We don’t have the same relationship with death anymore. It’s uncomfortable to talk about and uncomfortable to be reminded of. Even the meat we eat, Lopez says, is conveniently obscured from the animal it once was.
“We don’t cut things that have faces,” she says.
Except, in taxidermy class, we do.
Next, it’s the arms.
“Pretend your rat is wearing a onesie backwards,” says Lopez. “And you are helping it out of its onesie.” Again, there is no good vocabulary for the first time you flay an animal.
Gently, the rat’s limbs slide out of its skin Snuggie. There’s an elbow; the meaty part of a thigh, revealed to you in a way no anatomy textbook could replicate.
That’s one of the reasons, Lopez says, why she thinks people are drawn to taxidermy. It’s unusual, yes. Perhaps a little quirky. But it also satisfies a very human curiosity; to touch and know and see things for ourselves.
“When are you really able to go outside and pick up a squirrel?” she says. “You get to see all the tiny little pieces of their hands, their tails, the different textures of their fur. It’s cool to see these things up close.”
A few scissor snips, and the rat is relieved of its boney forelimbs.
Next, with a few expert flicks of her thumb and forefingers, Lopez demonstrates how to deglove the tail. The meat of it slides out, revealing a neat string of impossibly tiny bones encased in translucent muscle. It’s fascinating. It’s almost beautiful.
Lopez warns the class that the face can be the hardest part. It can be upsetting, she says.
The face is connected to the skull at three points: The ear canals, the eye sockets and the muzzle. The ear canals separate easily enough. The eye sockets, less so, and any pontification on the nature of death is shelved as you try to slice through the delicate membranes.
Finally, the face loosens, and the empty sockets separate from the two cloudy bits of beluga caviar below.
With one loud scissor snip, Lopez severs the skull at the animal’s snout, leaving a perfect, silky rat pelt hanging off your finger.
The hard part is over. Now, the art begins.
The stuffing part — not the skinning part — is Lopez’s favorite.

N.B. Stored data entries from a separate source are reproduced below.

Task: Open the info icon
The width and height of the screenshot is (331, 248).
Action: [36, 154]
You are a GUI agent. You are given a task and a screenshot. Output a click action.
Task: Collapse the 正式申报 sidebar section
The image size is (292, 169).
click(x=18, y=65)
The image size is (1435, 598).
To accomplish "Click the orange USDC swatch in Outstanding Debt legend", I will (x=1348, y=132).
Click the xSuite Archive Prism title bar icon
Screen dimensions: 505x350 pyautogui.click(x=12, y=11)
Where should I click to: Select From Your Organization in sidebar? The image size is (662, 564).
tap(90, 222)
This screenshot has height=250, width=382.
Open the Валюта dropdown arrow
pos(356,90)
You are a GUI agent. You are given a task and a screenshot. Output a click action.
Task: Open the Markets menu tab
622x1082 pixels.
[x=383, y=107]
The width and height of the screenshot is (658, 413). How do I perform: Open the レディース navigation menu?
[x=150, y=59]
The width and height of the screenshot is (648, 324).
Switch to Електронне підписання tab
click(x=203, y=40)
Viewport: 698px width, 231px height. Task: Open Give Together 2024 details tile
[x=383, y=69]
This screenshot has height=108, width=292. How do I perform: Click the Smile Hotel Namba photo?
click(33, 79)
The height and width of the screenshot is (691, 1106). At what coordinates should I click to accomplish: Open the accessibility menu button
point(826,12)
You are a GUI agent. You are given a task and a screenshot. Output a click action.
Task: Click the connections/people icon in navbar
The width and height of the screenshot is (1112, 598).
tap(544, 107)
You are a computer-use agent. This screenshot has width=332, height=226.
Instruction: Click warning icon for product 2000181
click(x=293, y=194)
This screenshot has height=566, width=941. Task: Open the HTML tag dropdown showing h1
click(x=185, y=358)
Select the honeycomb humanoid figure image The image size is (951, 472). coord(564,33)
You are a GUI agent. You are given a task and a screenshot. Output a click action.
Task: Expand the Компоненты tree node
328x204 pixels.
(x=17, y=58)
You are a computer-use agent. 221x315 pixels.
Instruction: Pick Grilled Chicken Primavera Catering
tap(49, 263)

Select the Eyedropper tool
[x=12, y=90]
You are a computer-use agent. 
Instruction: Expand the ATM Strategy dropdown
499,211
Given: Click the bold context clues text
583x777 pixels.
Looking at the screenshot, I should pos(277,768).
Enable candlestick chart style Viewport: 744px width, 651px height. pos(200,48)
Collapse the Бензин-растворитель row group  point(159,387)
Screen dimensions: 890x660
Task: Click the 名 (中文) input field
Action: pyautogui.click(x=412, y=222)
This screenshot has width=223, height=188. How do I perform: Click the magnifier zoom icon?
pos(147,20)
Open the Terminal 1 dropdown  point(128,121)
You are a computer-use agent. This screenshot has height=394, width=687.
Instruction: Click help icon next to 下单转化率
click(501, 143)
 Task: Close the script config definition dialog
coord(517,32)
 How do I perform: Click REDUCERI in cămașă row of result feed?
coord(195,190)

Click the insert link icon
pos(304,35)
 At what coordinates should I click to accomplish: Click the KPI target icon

“I love the reanimation, when we push the wires back in and they start taking form. Something that started off so sad and wet and frozen becomes something else. It’s like playing make believe.”
She makes it sound so easy. In reality, threading the pelt with wire, stuffing it full of cotton balls and modeling clay and sewing it up is frustrating and inexact. First-time taxidermists are sloppy gods, and our reincarnated animals look a little bloated, a little lumpy, and a little bug-eyed despite the carefully-placed black sewing pins crammed into their heads.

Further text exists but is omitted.